The RandomForest package is purportedly a very common
utilization of the random forest approach and has functionality within
the caret package. When running a single
randomForest(), the function defaults to creating 500
different decision trees, each pulling a number of features from the
original dataset equal to the square root of the total number of
features. The relatively small number of features and high number of
iterations is to ensure that each feature is used in multiple trees
within the random forest. The function then returns a model object that
can be used to make predictions on a testing dataset.

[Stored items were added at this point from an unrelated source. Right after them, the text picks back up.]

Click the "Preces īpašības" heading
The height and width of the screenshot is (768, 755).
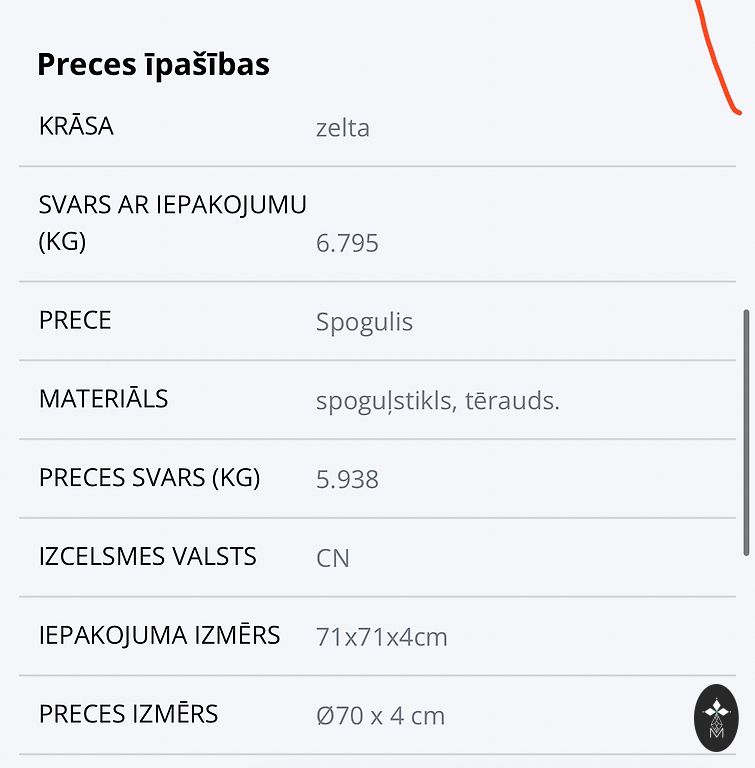pyautogui.click(x=153, y=65)
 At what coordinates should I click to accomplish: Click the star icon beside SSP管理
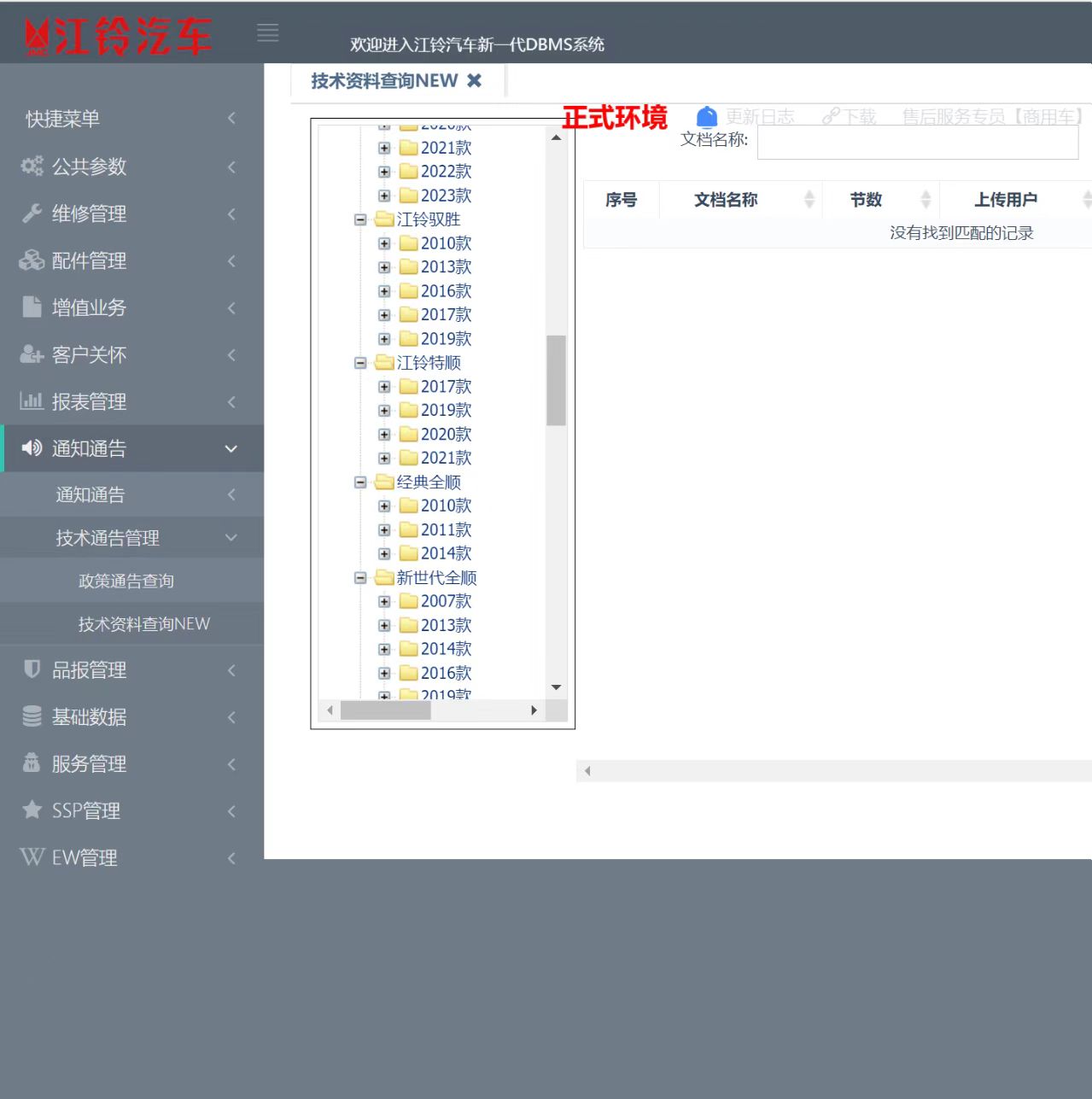coord(32,810)
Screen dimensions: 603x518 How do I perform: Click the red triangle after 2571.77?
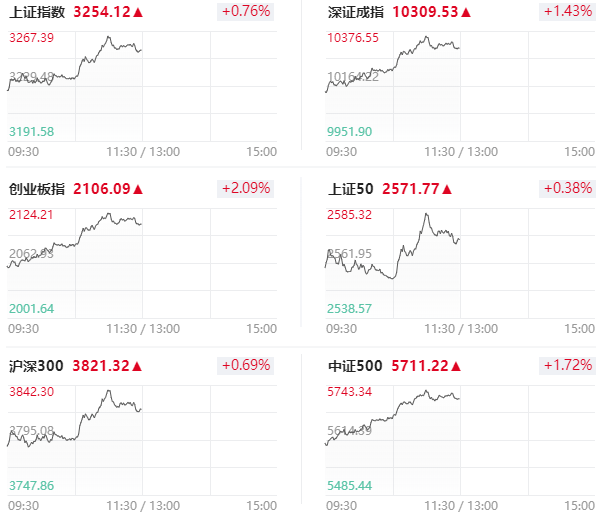[447, 189]
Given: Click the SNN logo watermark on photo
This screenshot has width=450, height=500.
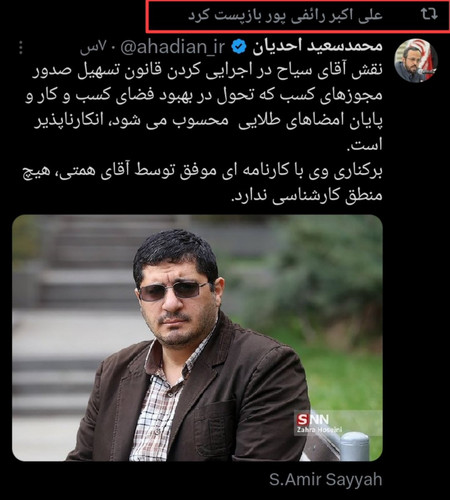Looking at the screenshot, I should coord(313,419).
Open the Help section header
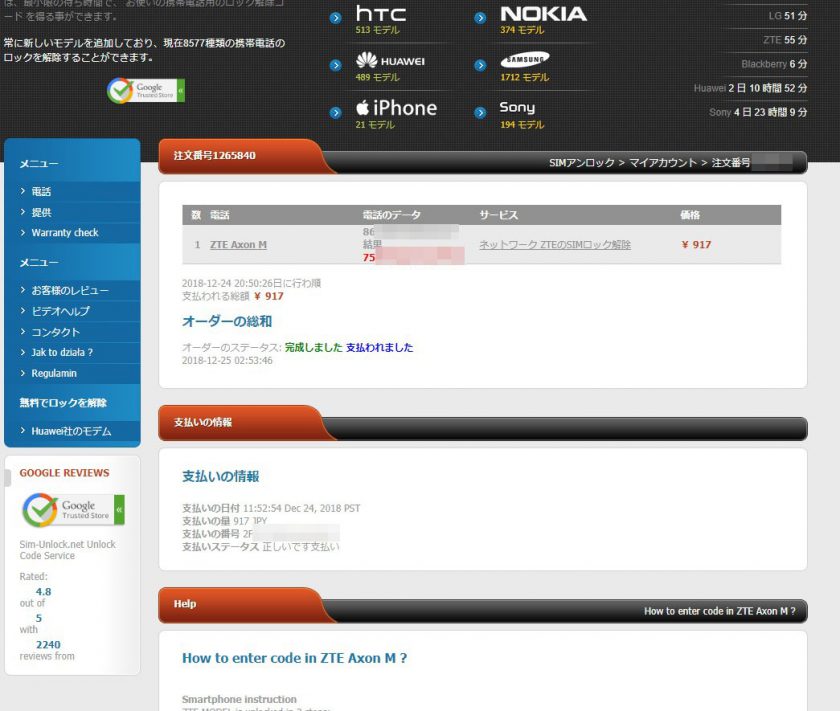Screen dimensions: 840x711 click(187, 604)
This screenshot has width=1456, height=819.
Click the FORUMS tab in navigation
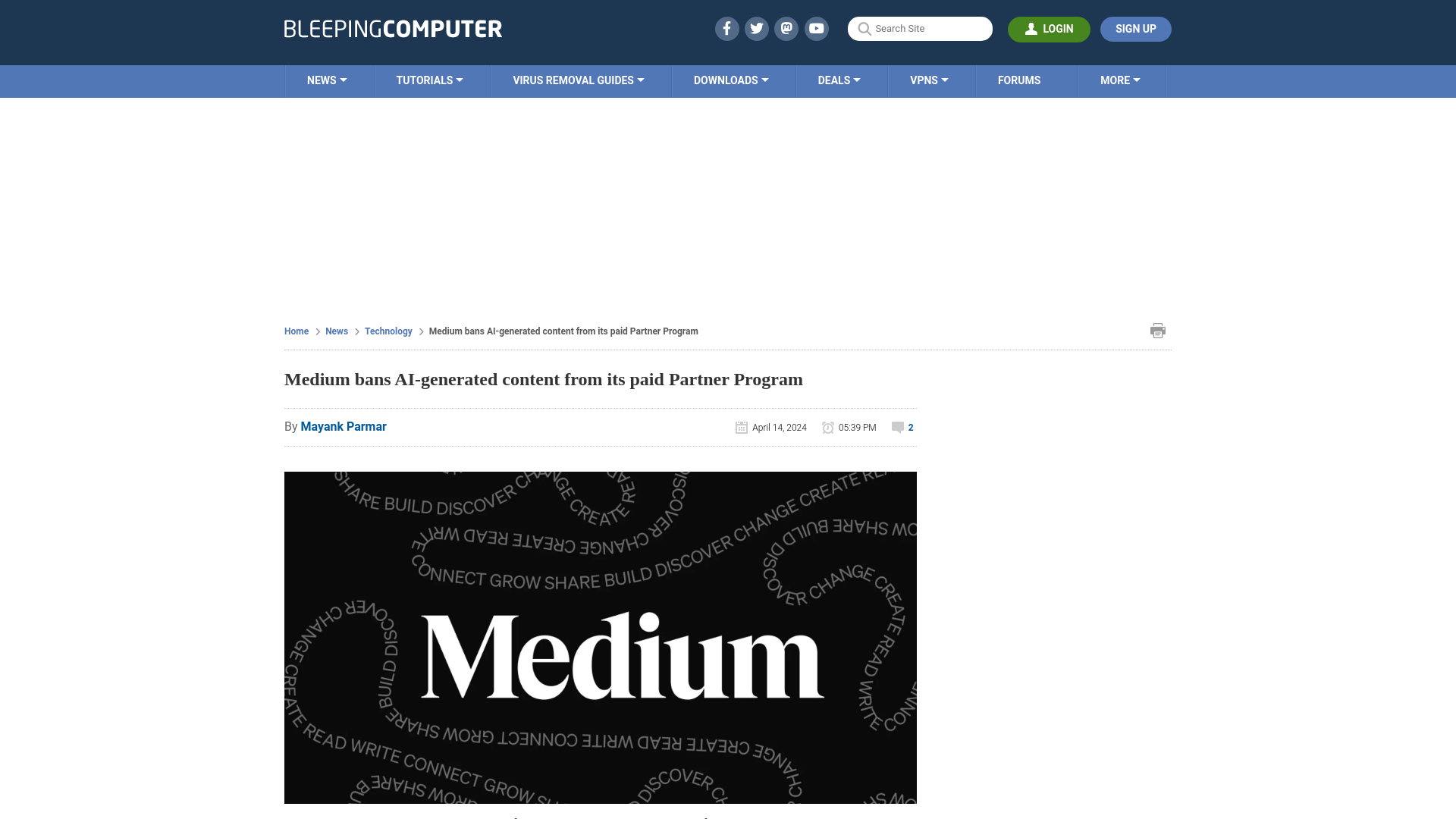pos(1019,80)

Interestingly,
randomForest doesn’t just set aside a single training set -
instead, predictions are made for every datapoint not included in each
example model, then predictions are aggregated into the final model fit.
This gives it a lot of predictive power even without further cross
validation.
When including this function in the train() function
from caret, we can add cross validation steps as well as
try multiple values of features to pull. Then, train
outputs the best model based on performance (accuracy or kappa) or
performance and efficiency (i.e., the most parsimonious model within 1
standard error of the highest accuracy). There are other alternatives to
selecting the best model as well from the repeated iterations. We can
then compare different numbers of features tested across the whole
training set to find the best set of parameters for the random forest.
This can take time, as we are repeatedly cross validating and running
the RandomForest multiple times, but will ultimately
produce the fastest and/or most accurate model compared to a single
decision tree or single random forest (at least, in most cases).
I am curious as to how the proper “Random Forest” technique trademarked by Breiman and Cutler differs from other decision tree forest approaches.
I would very much like to play around with tuning and testing a new model with the fish catch data. However, due to time constraints I stopped here for the initial submission. If I am able to make some headway this evening beyond poorly-annotated code slop, I plan to reupload a version with some fun tests.